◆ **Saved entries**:
● ● ●
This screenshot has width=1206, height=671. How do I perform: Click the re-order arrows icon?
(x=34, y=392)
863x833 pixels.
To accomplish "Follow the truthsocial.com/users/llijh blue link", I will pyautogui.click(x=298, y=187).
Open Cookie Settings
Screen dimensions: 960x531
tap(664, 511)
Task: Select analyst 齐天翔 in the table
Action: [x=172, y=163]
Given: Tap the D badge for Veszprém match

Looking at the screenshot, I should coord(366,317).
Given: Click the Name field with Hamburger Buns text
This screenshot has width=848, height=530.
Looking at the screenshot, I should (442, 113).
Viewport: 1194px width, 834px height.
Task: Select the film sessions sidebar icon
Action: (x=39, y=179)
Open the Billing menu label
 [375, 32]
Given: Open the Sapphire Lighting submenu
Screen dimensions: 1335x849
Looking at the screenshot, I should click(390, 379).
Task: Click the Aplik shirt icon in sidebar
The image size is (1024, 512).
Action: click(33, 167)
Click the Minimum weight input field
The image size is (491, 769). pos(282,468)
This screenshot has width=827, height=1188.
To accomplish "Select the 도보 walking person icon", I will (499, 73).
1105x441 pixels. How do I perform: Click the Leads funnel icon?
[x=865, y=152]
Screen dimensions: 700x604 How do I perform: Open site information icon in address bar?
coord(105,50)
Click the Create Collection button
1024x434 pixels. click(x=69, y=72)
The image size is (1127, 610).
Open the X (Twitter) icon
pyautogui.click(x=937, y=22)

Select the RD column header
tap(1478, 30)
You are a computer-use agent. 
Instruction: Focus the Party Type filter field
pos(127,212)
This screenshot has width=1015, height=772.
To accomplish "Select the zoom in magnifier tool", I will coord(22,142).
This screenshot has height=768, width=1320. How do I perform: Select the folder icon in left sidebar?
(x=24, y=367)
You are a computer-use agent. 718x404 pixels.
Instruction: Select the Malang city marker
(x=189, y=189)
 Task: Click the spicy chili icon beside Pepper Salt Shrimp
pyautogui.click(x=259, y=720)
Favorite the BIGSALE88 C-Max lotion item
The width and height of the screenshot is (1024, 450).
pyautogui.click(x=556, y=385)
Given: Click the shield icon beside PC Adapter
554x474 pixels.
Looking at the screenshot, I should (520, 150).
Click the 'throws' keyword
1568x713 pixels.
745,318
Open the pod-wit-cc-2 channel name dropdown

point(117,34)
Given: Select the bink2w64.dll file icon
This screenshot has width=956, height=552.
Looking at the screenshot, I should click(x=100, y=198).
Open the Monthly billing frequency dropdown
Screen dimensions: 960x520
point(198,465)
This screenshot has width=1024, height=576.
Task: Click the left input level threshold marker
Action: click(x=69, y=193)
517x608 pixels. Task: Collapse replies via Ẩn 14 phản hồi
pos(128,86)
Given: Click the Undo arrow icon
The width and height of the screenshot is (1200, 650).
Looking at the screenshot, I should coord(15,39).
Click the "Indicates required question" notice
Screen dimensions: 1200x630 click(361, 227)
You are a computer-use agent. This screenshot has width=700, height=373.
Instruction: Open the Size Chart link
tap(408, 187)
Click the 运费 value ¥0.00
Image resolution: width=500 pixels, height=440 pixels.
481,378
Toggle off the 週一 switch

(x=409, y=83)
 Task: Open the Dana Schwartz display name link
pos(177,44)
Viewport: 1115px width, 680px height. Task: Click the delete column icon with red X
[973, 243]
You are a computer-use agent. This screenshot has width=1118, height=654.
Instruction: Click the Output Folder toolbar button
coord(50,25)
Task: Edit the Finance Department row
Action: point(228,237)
● ● ●
◆ **Task to carry out**:
Copy the lines of the entries above that mention "agent".

◆ **Written response**:
You are a computer-use agent. 
You are a computer-use agent. 718x404 pixels.
You are a computer-use agent. This screenshot has width=700, height=373.
You are a computer-use agent. This screenshot has width=1118, height=654.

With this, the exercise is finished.